If managers push for task and performance at the expense of human relationships, they get things done, but often at catastrophic long-term costs. If managers make too many concessions to keep people happy, they don’t get enough done. Managers at both extremes often pay a high price in personal health -- strokes and heart attacks for the task-oriented (the term Type A was coined by a doctor who treated executives who’d had heart-attacks), ulcers and emotional suffering for the people-pleasers.
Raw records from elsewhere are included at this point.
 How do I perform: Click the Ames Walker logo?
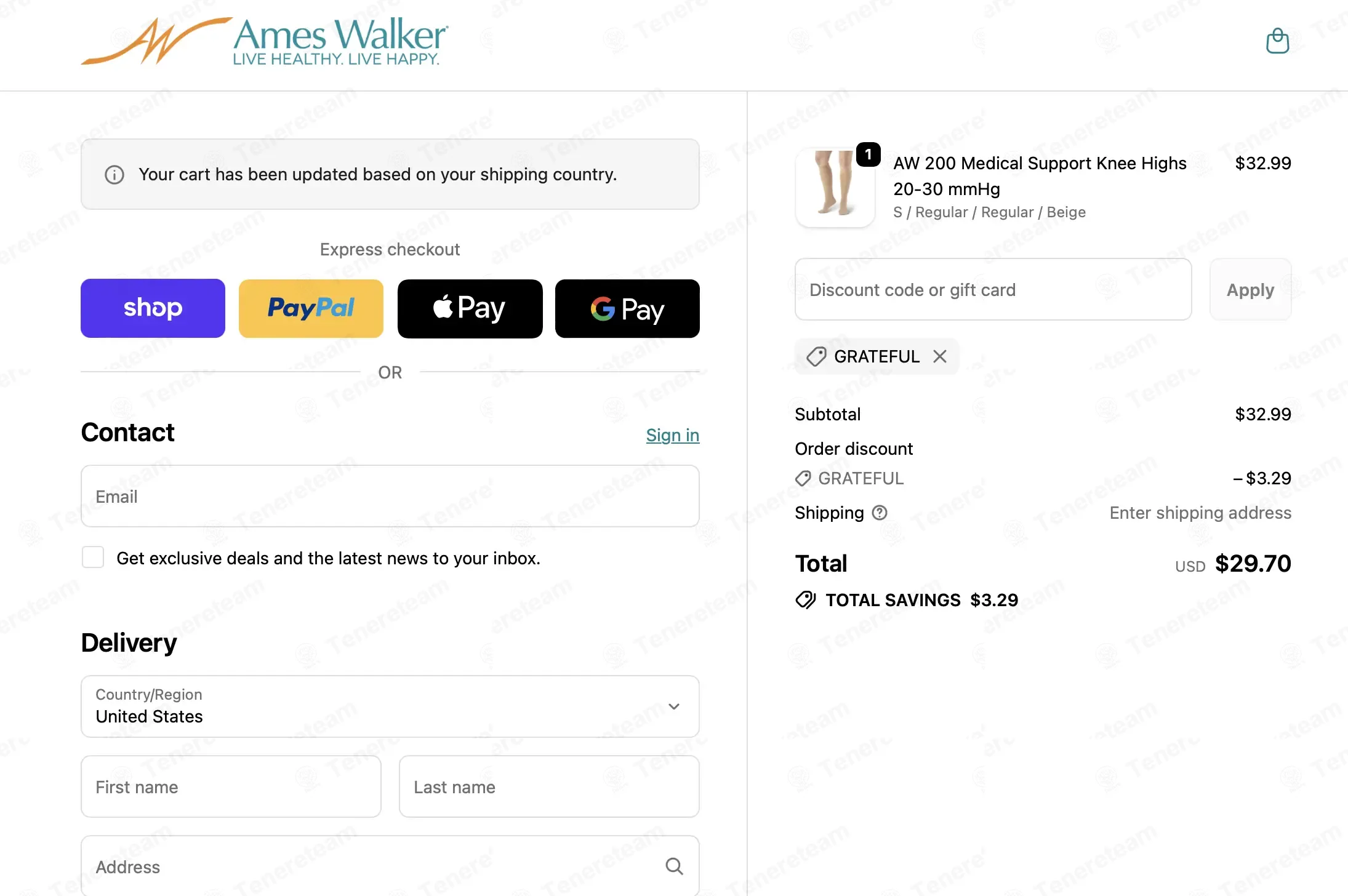point(265,41)
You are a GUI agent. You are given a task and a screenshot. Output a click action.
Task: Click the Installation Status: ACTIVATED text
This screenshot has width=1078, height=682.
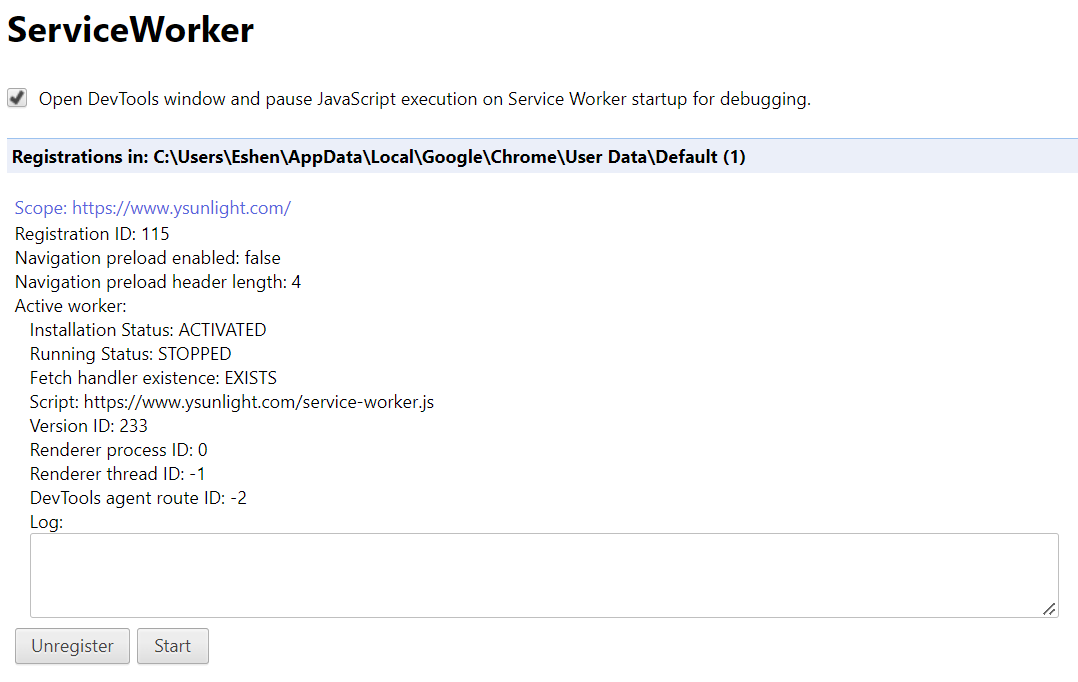point(148,330)
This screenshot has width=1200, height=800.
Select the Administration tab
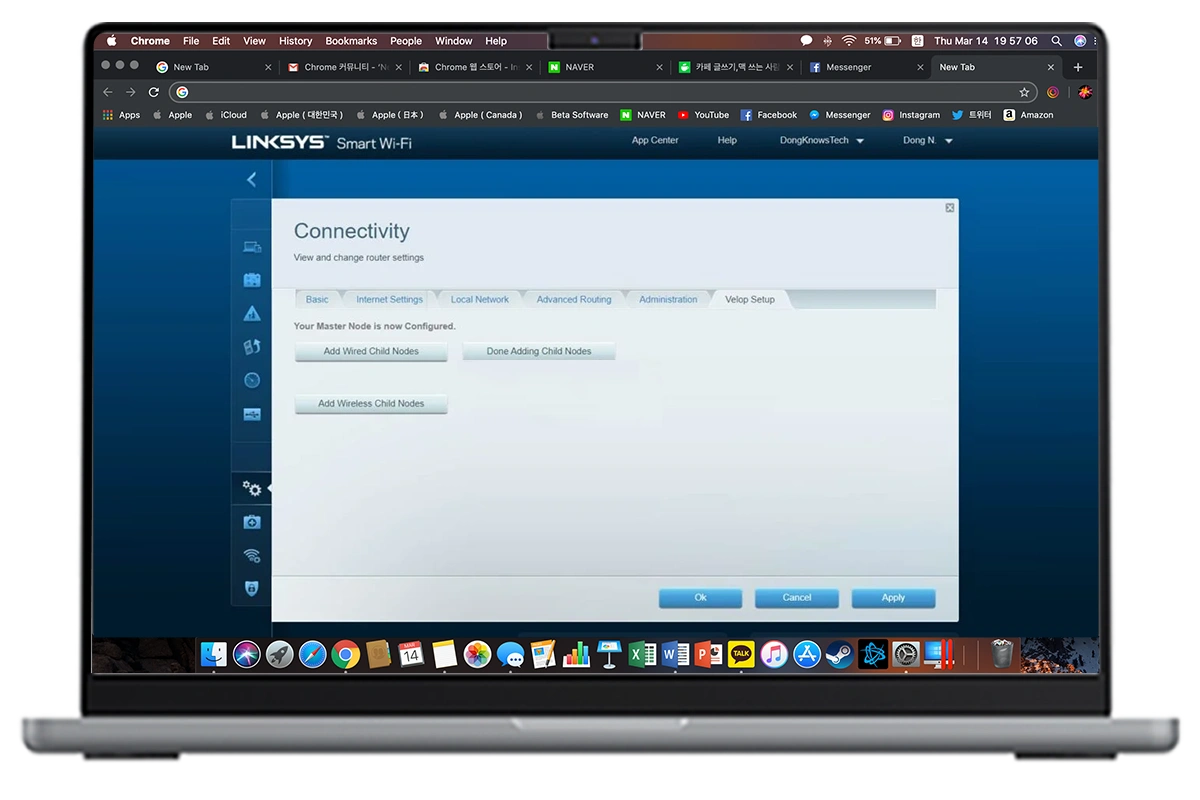668,300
The answer is Egolibrium. Performance and people -- or task and process -- are joined at the hip. Mediocre leaders think they can separate them -- great leaders instinctively balance them. Egolibrium gives readers nine basic human behavior pairs to bring themselves and their own egos into balance. Think of the nine behavior pairs (e.g., judgmental vs. accepting, defensive vs. non-defensive) as if they were scales. When you get weighed at the doctor’s office, you don’t have to pull and tug on the scale with all your might -- you lightly slide the small weights on the top of the scale the most minuscule distance, and the law of leverage compensates for the weight of your body. Egolibrium works the same way: Move any one scale just a little bit and it affects the entire consciousness.

Goals and Objectives of the Egolibrium Method:

  • Gain an in-depth understanding of the 9 core behaviors.
  • Build leadership skills based on employees strengths and high scoring behaviors.
  • Learn how to compensate for areas that need improvement.
  • Master methods for managing difficult coworkers.
  • Develop the ability to bring unity and alignment to teams and organizations.